As we approach the end of 2020, one of the most volatile years in recent history for the global population and world economies, a quick look at the charts shows just how volatile the year has been for markets, as well. Some of what characterized 2020 have included: a global pandemic that continues to take a massive human toll and has reshaped economies and industries; a worldwide recession causing record unemployment levels; a highly contentious U.S. presidential election and political environment; the fastest bear market downturn in history; and the fastest bull market recovery in history. That's quite a lot for one year, and it's not even over yet.
Here, we'll take a look at how this roller coaster of a year has played out on the charts, and the key technical analysis patterns that have helped define the markets in 2020. Below, we'll show how these chart patterns have emerged on the benchmark S&P 500 equity index.
The golden cross is a bullish technical chart pattern in which a relatively short-term moving average crosses above a long-term moving average. Golden crosses tend to indicate a potential bull market on the horizon and are reinforced by high trading volumes.
The pivotal golden cross of 2020 occurred in July on the S&P 500 and has been followed since then by a strong, but choppy, bullish trend that has brought the index and the markets to new record highs. The 50-day moving average crossed above the 200-day moving average in a move that brought new confidence to technical analysts and traders. It was the first such golden cross since March-April of 2019.

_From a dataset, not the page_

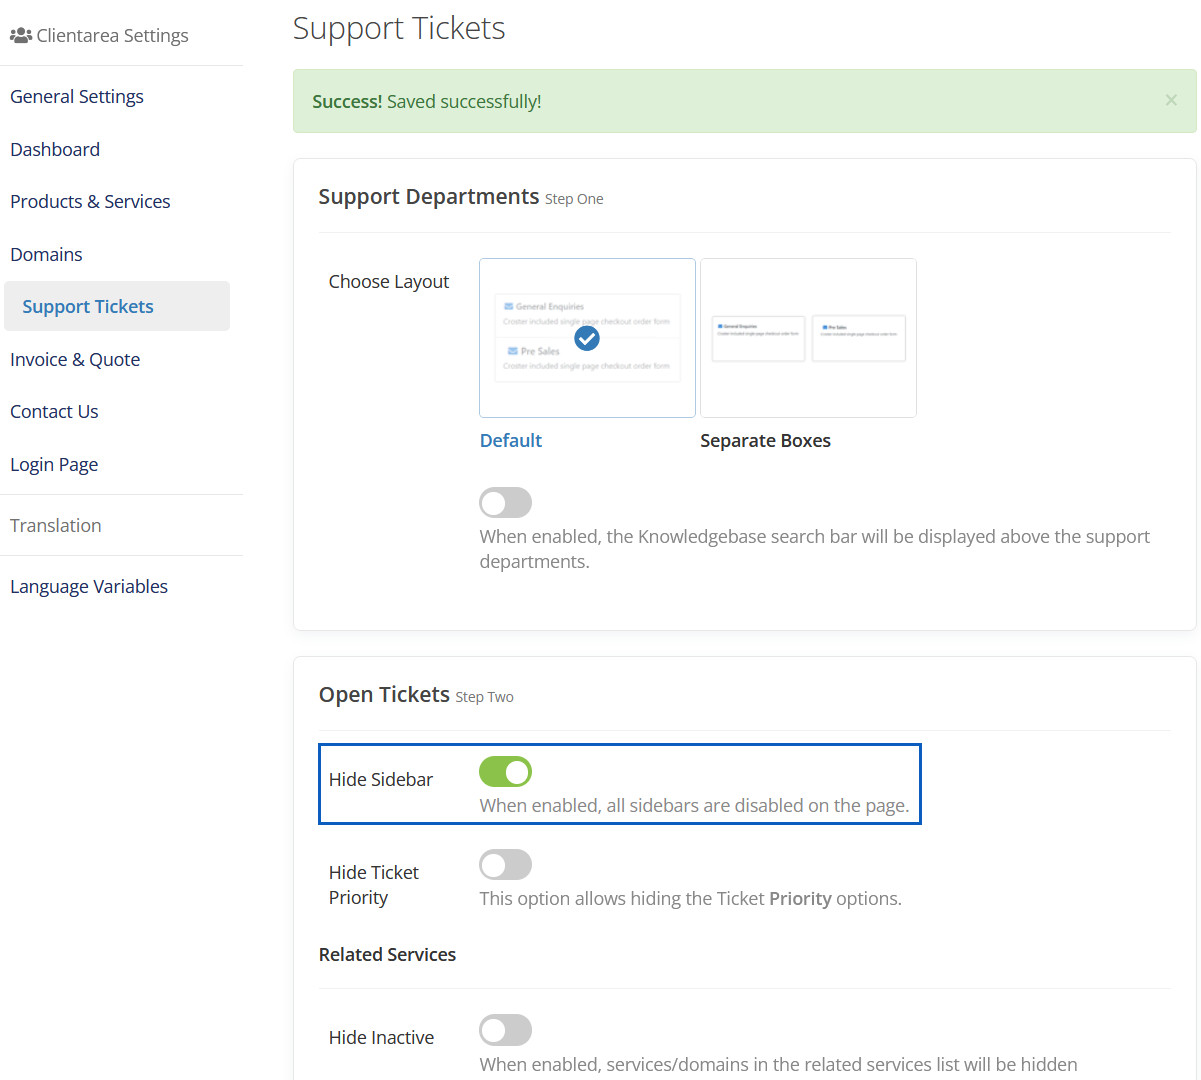
Task: Go to the Dashboard settings page
Action: [x=55, y=150]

The death cross is a bearish technical chart pattern indicating a sell-off in progress or the potential for a major sell-off. The death cross appears on a chart when a relatively short-term moving average crosses below a longer-term moving average. Death crosses tend to indicate a potential bear market and are reinforced by high trading volumes.
Prior to the golden cross in July that signified a market recovery in progress, the S&P 500 formed an ominous death cross in late March, coinciding with the sharp market drop triggered by the rapidly escalating impact of the COVID-19 pandemic on the global population and economies. Because the market collapse was so rapid, the cross of the 50-day moving average below the 200-day moving average occurred relatively late, after a market bottom had already been established and stocks had begun to ease off their lows.

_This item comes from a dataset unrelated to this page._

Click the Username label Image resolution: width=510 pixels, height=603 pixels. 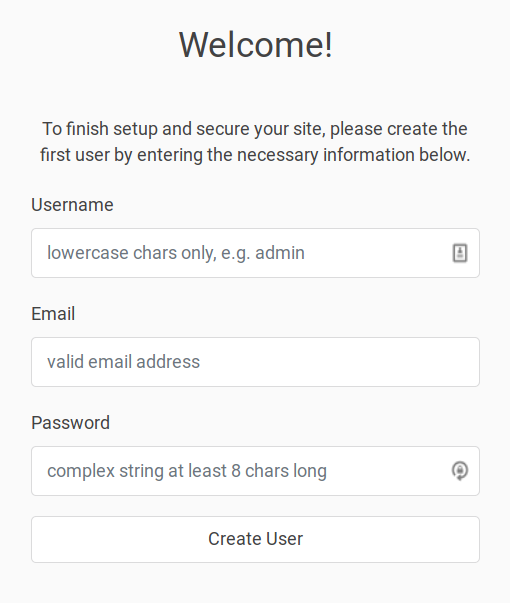(x=72, y=205)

A V-bottom is a V-shaped pattern that is characterized by a sharp and sudden price drop followed by an equally sharp and sudden price rise. V-bottoms symbolize rapid deterioration and a quick recovery, often back up to a previous peak.

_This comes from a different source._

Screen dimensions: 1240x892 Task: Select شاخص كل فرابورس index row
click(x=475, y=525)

Somewhere between the death cross in March and the golden cross in July, the equity markets had formed an astonishingly sharp V-shaped bottoming pattern. This V-bottom on the S&P 500 and other benchmark indexes represented the sheer strength and speed of the market recovery, despite the intensifying human and economic impact of the pandemic. Of course, what's happened since that V-bottom is clear—the market continued to rally off that bottom and went on to hit new highs.
A double bottom pattern is a technical analysis charting pattern that describes a price drop on a chart, a rebound, another drop to the same or similar level as the original drop, and finally another rebound. The double bottom looks like the letter "W," and the twice-touched low is considered a support level.
Aside from the massive V-bottom in March through May of 2020, the ensuing bull market went on to form at least two double-bottoming patterns—one in June and an even larger one in late September through late October. In both cases, the double bottom patterns occurred within a strong bullish trend, signifying major pullbacks that ultimately resolved into robust continuations of the underlying uptrend.
Though it's not technically a true technical analysis pattern, a breakout is a major move above resistance (or below support) that occurs frequently in all markets, especially during strongly trending price moves. Breakouts indicate the potential for the price to continue trending in the breakout direction.
In 2020, breakouts have been a major trend, whether it was the big breakdowns below support in February and March, or the big breakouts above resistance since March. Perhaps the most important breakout of 2020 occurred in August, when the S&P 500 finally (and very surprisingly) broke out above its previous record high that was established in February, before the pandemic-driven price collapse. The latest major breakout, as of this writing, occurred in November when the S&P 500 again broke out to new all-time highs, placing the index on track to end the year in surprisingly positive territory.